▶ **TEXTO**
Gabriel Santos é nascido no nordeste brasileiro. Alagoano, mora em Porto Alegre. Militante do movimento negro e popular. Vascaíno e filho de Oxóssi

A culpa é minha, boto onde eu quiser
Homer Simpson

Finalizado o processo eleitoral, organizações políticas, a imprensa tradicional, partidos, intelectuais, todos começam a realizar as avaliações sobre o resultado e o desempenho. Fazem-se os famosos balanços.

Esse balanço eleitoral pode e deve ser feito em diversas e distintas esferas. Os balanços locais, avaliando os resultados a partir dos municípios. Os estaduais, vendo a luta política nos 26 estados da federação. E um balanço nacional, a partir da correlação de forças que se estabelece e buscando uma totalidade. Seria preciso também um balanço do campo político que sustenta o governo Lula, vendo como os partidos que compõem a frente ampla se saíram, levando em conta as contradições dentro desse campo, as disputas e conflitos no mesmo e possíveis rupturas. É necessário também um balanço da esquerda. Uma avaliação global de como o campo político que construímos se saiu na tarefa de acumulação de forças, disputa de hegemonia, e no confronto com nossos adversários nas urnas. E por fim, cada partido e organização deve realizar um balanço próprio sobre seu desempenho. 

No geral, os analistas de esquerda estão com duas posições. A primeira, minoritária, foca no crescimento eleitoral do PT e no número de prefeituras e vereadores que esse partido conquistou, em um processo de recuperação diante do avanço da extrema-direita. Valorizam também a vitória de prefeitos que são da base do governo Lula, e na derrota de candidatos ligados a Bolsonaro. A segunda posição na esquerda, que é maioria das análises, aponta a diminuição do espaço da esquerda na disputa eleitoral, crescimento numérico da extrema direita, surgimento de novos atores nesse campo e o crescimento de partidos do centrão, o que enfraquece as disputas estratégicas dentro do governo. 

Para os que afirmam a derrota eleitoral da esquerda, os motivos são diversos e as análises distintas. Existem os que buscam culpados nominalmente, em uma subjetivação extrema. Temos também os que afirmam que o problema foi a pouca radicalidade, sendo preciso ser mais e mais radical, ir mais e mais à esquerda (sabe-se lá até onde) e disputar um sentimento anti-sistema (seja lá o que isso quer dizer). O inverso também tem espaço. Alguns afirmam que era preciso ir mais ao centro. Dialogar mais com o momento de avanço da extrema direita, recuar algumas pautas e buscar acordos pragmáticos, cada vez mais e mais acordos.

▶ **TAREFA PROPOSTA 1**
Copie sem nenhuma alteração o trecho das linhas de dados que começa na primeira linha e termina na linha que contém "pyautogui.click(x=295, y=155)", com as duas incluídas.

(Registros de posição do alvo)

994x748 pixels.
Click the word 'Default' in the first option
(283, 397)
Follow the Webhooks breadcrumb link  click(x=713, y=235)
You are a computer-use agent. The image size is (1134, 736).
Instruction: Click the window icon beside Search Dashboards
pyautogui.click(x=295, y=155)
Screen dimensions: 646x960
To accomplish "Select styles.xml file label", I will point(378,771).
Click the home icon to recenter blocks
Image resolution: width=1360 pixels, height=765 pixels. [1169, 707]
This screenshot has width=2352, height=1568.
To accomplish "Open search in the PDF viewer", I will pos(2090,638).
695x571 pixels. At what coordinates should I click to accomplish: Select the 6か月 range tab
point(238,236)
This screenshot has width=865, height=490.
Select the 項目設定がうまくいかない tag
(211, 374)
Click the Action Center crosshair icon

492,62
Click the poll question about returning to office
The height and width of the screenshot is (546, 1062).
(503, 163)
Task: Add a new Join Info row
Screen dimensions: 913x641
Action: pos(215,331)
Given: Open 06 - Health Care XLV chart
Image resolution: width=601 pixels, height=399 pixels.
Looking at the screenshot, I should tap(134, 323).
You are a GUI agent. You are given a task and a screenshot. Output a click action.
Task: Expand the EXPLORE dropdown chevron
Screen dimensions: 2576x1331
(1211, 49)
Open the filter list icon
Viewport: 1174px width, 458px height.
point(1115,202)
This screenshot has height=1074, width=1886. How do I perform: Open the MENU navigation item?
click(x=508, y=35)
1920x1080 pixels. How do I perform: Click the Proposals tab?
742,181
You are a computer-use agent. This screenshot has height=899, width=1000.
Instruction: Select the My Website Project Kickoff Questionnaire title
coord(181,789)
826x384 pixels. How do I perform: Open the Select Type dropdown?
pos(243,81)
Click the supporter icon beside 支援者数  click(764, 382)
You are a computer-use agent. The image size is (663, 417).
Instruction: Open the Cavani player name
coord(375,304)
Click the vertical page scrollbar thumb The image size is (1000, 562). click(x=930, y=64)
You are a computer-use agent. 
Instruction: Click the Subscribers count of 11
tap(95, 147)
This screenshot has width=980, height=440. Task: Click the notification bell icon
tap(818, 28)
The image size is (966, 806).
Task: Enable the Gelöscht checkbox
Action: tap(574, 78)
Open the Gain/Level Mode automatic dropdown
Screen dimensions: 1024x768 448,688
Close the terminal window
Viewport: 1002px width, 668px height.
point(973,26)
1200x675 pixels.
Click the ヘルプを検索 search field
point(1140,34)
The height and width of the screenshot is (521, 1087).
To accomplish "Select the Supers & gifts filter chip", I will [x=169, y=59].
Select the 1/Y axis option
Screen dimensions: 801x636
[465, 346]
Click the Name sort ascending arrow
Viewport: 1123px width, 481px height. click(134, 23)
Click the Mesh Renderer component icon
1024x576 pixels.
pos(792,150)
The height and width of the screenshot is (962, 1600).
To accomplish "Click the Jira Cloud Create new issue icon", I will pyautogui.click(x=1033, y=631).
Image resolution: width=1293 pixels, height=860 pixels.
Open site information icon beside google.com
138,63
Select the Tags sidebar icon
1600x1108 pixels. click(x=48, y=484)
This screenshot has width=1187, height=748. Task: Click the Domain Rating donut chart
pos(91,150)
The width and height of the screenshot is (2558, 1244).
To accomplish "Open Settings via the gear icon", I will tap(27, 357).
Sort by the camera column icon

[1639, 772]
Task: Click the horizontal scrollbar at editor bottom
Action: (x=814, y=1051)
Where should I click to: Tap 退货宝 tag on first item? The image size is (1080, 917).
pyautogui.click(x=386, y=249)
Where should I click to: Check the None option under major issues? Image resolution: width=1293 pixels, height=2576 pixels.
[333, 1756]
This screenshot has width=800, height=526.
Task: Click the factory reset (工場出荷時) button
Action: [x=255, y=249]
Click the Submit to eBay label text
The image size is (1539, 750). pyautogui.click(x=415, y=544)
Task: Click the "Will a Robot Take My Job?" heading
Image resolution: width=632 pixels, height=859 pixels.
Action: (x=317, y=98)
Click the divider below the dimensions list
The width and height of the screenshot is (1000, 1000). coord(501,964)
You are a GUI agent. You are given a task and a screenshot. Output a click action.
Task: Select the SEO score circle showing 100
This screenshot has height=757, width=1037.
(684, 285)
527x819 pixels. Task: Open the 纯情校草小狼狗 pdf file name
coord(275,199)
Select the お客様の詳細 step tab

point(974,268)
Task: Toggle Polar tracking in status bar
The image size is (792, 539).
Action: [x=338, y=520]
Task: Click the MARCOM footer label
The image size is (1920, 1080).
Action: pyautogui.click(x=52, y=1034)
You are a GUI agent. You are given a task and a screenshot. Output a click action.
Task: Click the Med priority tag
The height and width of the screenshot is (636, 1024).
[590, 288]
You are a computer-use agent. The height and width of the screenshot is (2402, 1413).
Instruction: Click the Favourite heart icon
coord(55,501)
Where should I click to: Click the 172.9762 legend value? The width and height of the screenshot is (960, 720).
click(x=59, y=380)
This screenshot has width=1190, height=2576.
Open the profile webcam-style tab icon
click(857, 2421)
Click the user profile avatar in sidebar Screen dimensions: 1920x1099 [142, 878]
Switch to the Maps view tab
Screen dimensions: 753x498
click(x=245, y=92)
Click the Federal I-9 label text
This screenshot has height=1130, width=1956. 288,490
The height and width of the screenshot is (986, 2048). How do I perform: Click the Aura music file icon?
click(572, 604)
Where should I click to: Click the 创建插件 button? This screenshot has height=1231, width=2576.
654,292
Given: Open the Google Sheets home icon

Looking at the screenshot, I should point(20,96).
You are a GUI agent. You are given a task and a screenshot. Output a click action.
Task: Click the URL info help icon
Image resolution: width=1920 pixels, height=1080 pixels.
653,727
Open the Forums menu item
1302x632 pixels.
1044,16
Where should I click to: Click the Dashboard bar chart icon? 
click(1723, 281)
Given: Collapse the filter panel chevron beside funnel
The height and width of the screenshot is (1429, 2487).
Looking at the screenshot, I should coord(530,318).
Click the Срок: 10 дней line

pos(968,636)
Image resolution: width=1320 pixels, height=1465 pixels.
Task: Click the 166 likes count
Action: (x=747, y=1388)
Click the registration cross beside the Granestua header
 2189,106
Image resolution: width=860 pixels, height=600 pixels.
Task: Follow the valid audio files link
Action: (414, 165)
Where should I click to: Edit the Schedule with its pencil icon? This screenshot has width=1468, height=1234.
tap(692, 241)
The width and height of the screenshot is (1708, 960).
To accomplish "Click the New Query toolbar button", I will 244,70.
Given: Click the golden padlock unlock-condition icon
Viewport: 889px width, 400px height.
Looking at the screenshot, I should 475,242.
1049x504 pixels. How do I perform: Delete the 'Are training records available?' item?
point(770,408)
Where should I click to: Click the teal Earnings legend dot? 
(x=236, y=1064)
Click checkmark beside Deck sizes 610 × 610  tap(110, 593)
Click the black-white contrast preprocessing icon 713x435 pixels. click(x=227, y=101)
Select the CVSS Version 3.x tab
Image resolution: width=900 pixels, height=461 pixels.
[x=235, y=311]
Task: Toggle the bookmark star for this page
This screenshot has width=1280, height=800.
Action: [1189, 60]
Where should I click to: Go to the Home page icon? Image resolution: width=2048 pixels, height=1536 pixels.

▶ **TAREFA PROPOSTA 2**
No texto sobre o balanço eleitoral, quem começa a fazer avaliações sobre o resultado quando termina o processo eleitoral? Cite todos.

▶ **SOLUÇÃO DA TAREFA 1**
994x748 pixels.
Click the word 'Default' in the first option
(283, 397)
Follow the Webhooks breadcrumb link  click(x=713, y=235)
You are a computer-use agent. The image size is (1134, 736).
Instruction: Click the window icon beside Search Dashboards
pyautogui.click(x=295, y=155)

▶ **SOLUÇÃO DA TAREFA 2**
- Organizações políticas
- A imprensa tradicional
- Partidos
- Intelectuais